**ASSIGNMENT**
The required output is the lines below from the line containing "The width and height of the screenshot is (1456, 819)." to the line containing "The width and height of the screenshot is (1463, 812).", inclusive, retyped exactly. No other lines belong in it.

**DATASET ENTRIES**
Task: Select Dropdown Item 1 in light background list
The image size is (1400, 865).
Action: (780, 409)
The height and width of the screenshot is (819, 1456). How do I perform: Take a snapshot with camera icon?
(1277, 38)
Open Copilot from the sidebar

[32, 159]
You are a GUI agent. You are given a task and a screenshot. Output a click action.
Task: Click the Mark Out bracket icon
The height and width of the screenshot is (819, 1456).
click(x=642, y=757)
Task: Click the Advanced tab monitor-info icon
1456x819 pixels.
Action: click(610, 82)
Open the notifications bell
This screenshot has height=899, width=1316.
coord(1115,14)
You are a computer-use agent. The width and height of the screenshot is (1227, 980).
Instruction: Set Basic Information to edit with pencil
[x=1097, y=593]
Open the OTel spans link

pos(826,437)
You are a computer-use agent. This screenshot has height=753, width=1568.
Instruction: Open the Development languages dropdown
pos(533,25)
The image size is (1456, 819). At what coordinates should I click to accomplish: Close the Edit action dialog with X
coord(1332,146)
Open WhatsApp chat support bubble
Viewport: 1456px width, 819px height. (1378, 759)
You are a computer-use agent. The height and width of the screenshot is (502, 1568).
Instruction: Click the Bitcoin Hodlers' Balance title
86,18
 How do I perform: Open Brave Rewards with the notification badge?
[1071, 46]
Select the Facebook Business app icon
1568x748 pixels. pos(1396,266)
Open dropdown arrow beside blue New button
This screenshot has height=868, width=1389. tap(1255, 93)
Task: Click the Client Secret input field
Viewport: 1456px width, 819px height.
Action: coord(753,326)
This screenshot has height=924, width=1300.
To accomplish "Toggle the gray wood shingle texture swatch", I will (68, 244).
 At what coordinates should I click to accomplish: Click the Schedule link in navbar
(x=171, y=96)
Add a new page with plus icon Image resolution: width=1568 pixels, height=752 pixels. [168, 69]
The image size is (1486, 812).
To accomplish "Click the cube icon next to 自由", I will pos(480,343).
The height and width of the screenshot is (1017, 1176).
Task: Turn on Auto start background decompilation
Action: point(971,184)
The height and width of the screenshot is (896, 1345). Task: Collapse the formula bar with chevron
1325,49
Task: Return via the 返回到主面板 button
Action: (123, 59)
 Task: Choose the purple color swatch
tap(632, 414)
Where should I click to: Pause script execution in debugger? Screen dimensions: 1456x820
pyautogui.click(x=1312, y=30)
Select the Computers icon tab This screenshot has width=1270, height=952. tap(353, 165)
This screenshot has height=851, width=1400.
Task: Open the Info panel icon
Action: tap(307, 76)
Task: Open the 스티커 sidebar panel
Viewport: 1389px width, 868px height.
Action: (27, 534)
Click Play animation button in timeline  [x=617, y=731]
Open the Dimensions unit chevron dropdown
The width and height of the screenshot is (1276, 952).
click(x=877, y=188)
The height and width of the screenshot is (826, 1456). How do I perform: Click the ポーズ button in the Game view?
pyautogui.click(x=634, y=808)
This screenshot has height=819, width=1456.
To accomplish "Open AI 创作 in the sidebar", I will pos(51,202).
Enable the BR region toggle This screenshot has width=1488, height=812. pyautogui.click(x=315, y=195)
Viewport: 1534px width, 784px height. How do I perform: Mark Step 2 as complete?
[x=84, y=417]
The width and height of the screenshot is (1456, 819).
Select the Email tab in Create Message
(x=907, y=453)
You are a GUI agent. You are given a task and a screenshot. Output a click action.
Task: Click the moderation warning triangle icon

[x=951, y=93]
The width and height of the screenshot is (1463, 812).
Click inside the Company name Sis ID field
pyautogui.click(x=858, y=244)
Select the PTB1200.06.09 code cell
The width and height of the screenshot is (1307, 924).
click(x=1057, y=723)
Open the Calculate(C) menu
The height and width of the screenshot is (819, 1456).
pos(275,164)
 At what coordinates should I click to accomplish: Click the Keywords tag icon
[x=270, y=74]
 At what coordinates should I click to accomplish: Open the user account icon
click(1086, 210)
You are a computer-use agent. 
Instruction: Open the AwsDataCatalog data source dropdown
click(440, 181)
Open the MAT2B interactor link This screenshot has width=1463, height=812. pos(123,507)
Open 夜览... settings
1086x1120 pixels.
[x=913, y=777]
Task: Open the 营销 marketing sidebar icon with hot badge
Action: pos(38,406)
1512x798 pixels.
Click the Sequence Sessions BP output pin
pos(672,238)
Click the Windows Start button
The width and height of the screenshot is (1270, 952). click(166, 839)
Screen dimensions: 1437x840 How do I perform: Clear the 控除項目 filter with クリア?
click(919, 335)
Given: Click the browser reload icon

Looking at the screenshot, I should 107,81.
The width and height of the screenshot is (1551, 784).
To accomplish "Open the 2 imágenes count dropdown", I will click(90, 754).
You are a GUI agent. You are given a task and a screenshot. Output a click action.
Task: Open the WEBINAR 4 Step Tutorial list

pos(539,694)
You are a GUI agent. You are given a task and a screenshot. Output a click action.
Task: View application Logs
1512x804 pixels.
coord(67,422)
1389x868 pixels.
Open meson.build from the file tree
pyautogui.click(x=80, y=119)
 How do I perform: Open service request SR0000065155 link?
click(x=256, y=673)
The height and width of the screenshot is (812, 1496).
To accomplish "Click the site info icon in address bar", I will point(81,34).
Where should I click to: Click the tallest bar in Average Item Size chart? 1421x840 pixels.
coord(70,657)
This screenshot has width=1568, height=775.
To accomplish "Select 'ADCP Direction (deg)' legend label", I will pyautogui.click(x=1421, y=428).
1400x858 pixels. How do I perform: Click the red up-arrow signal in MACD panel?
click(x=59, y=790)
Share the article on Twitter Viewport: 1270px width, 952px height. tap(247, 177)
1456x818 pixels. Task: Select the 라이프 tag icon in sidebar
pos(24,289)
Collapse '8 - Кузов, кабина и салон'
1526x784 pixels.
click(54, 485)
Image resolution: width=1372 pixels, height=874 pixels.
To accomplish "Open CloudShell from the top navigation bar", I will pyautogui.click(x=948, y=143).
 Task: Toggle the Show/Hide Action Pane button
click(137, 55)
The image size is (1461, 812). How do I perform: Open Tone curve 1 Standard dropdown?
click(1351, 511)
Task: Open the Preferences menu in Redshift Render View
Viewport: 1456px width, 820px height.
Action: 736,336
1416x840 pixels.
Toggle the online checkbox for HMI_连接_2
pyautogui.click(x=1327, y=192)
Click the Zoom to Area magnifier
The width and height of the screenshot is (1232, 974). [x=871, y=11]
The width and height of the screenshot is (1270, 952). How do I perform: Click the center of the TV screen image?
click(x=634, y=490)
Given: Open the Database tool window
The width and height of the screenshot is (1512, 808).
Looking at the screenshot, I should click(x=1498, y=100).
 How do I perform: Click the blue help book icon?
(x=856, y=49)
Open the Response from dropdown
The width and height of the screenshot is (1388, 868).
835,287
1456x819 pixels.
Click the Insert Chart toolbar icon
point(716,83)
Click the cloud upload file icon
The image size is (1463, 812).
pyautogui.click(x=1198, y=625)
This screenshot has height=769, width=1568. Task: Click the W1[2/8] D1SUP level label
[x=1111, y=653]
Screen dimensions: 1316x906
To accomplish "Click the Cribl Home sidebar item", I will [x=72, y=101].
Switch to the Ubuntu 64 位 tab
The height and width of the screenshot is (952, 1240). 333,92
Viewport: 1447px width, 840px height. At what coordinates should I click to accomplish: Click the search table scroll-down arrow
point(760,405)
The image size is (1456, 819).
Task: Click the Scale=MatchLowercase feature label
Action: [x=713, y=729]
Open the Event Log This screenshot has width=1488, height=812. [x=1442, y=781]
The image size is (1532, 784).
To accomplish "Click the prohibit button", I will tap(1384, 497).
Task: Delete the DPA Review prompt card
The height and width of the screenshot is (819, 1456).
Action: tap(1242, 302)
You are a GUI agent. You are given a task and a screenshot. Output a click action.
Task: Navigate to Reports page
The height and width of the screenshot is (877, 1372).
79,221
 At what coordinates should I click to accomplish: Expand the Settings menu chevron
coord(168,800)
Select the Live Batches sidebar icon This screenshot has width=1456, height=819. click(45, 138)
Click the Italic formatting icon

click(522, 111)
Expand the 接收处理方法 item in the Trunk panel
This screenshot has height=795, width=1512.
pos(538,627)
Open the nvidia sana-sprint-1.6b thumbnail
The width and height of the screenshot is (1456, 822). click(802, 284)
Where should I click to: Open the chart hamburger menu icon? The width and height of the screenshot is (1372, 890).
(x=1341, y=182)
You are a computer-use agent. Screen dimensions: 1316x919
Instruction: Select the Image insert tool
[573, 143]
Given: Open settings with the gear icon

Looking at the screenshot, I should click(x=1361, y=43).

**ANSWER TO THE PROBLEM**
The width and height of the screenshot is (1456, 819).
Select the Email tab in Create Message
(x=907, y=453)
You are a GUI agent. You are given a task and a screenshot. Output a click action.
Task: Click the moderation warning triangle icon

[x=951, y=93]
The width and height of the screenshot is (1463, 812).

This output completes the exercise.